++++ Passage

And over time, it will suck less because you have a better tolerance to this. There is another way in building capacity, your ability to handle the energy production and the byproducts and the efficiency of the organism versus the tolerance of the organism. And so, and again, you look at Quick In The Dead and Pavel's new stuff, you'll see a lot on this. You can build a lot of capacity and have better health, kind of lower injury, better performance, and test better.

But if you're always testing yourself and you're burning that candle hard, it's like having a NOS, it's like having nitric oxide on your car. Well, if you're using that to go pick up a loaf of bread, you're going to burn out your car. You want to save that for that one moment where you need that extra boost. Is that where the 70% or so window appears to be optimal?

Is that one of the reasons why that will be in there as well? It is. It's interesting because, again, I'm around a lot of Crossfitters, but I'm just around a lot of athletes who like to go hard as well, whatever their particular given field. There is a subgroup that train in our gym who are just sadists, and they enjoy getting into that 190 BPM heart range.

That's what they live for. It is very unique in the fitness world based on what I know, having spoken to guys like Dr. McGill, Brian Carroll as well, these sorts of guys who talk about embedding the movement engrams in as perfect a way as possible, especially if we're talking about big lifts that need to be perfect, and doing those under fatigue appears to be a very, very dangerous way to train. Yes, I would agree with that, and I think that there's one reason we prefer something like kettlebell swing and kettlebell snatch as our display of maintaining our skill over time under fatigue, because there's different ways to look at this.

As we're building these patterns, I have to load you to find out if that pattern is going to hold up under the load. Then I need to, especially if I'm training an athlete or somebody, I'm going to have to push you into some fatigue to see if that pattern is going to hold up under the fatigue. It's my job as a coach to know when to pull back, because you're not handling the fatigue in the form or the load in the form, and so that's where my skill comes in to say, that's enough for today, or yes, you can push to go a little further. So definitely, yeah.

Can you suggest any heuristics or rules that people who don't have a coach that's on hand can use? So I'm going to couch this in a couple of different ways. I would say that rest is the single most abused training variable. We don't rest enough.

++++++++
++++ Raw records

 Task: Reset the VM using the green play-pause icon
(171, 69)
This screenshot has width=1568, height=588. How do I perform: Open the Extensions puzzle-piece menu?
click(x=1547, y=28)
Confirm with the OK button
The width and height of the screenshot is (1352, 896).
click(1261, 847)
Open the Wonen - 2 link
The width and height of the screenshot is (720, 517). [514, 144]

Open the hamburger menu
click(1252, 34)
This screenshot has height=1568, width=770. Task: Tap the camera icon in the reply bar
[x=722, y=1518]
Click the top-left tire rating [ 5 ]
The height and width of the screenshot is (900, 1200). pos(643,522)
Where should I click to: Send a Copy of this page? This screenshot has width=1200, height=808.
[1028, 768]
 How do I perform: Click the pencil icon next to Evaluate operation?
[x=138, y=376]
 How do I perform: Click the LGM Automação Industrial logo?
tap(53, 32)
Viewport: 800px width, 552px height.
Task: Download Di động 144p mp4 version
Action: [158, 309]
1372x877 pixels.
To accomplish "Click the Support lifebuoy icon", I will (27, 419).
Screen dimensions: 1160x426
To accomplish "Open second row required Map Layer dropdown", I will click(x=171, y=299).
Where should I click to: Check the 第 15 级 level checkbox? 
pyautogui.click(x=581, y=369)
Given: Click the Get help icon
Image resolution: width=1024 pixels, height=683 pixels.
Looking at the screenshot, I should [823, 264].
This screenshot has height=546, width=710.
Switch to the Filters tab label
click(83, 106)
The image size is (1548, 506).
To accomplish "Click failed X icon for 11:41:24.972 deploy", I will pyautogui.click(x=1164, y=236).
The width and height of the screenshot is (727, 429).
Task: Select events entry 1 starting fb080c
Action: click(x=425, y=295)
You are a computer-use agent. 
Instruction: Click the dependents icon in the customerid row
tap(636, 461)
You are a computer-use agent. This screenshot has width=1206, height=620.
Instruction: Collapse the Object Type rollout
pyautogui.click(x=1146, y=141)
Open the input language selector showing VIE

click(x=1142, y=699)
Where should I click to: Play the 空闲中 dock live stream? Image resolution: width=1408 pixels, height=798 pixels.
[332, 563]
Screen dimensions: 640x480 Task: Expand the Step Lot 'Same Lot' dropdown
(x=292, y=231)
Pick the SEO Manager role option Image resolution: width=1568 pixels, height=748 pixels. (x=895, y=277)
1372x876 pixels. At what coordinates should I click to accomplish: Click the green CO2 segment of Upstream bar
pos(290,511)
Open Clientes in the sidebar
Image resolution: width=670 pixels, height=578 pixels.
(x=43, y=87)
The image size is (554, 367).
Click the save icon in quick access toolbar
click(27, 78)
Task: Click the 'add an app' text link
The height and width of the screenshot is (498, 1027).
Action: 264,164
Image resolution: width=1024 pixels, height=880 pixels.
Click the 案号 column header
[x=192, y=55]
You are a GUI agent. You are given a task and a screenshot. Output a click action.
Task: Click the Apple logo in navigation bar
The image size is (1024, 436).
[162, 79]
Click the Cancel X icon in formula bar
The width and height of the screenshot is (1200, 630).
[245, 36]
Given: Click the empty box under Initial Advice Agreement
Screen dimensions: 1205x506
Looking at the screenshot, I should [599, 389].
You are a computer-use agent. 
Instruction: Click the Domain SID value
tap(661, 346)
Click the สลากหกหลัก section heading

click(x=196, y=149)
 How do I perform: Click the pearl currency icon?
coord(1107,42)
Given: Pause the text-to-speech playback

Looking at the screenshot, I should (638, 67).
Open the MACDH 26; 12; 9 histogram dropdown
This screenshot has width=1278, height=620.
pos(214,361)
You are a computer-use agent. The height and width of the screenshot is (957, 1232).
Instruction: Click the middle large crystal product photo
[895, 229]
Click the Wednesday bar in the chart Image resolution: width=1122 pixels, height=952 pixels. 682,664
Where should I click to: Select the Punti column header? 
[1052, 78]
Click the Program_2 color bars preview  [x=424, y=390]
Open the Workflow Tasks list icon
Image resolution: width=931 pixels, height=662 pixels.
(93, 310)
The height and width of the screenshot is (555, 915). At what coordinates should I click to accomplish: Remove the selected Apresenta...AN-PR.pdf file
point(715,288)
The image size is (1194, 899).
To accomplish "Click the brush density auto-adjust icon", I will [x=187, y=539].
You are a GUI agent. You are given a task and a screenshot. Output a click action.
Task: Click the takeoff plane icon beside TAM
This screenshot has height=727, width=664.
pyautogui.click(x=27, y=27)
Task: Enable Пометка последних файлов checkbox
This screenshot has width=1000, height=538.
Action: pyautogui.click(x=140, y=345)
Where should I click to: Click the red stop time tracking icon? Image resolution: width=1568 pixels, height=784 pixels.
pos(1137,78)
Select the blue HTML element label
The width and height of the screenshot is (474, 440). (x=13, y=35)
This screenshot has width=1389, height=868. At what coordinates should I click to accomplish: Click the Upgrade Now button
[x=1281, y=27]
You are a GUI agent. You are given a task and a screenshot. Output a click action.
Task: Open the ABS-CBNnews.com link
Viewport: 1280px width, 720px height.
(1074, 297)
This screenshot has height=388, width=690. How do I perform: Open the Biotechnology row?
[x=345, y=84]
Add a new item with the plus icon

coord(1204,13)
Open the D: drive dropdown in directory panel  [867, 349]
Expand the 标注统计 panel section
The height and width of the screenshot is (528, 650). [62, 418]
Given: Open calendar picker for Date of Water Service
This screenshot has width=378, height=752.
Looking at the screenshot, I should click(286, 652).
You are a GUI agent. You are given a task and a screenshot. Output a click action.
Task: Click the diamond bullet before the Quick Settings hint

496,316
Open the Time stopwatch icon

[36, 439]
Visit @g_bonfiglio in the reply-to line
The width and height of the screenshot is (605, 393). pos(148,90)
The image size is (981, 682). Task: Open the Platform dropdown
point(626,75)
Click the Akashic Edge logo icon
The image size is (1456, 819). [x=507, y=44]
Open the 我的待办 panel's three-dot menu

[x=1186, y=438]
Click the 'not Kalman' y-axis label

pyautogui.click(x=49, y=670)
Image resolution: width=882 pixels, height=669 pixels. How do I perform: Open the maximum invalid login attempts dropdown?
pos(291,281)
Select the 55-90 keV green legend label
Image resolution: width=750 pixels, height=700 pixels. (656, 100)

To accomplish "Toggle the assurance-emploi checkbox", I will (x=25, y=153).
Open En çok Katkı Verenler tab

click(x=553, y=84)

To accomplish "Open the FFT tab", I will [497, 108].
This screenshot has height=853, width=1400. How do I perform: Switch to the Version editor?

++++++++

Return the passage of the training conversation above between "But if you're" and "to be optimal?", inclusive, copied word for word.

◆ **Answer to this exercise**
But if you're always testing yourself and you're burning that candle hard, it's like having a NOS, it's like having nitric oxide on your car. Well, if you're using that to go pick up a loaf of bread, you're going to burn out your car. You want to save that for that one moment where you need that extra boost. Is that where the 70% or so window appears to be optimal?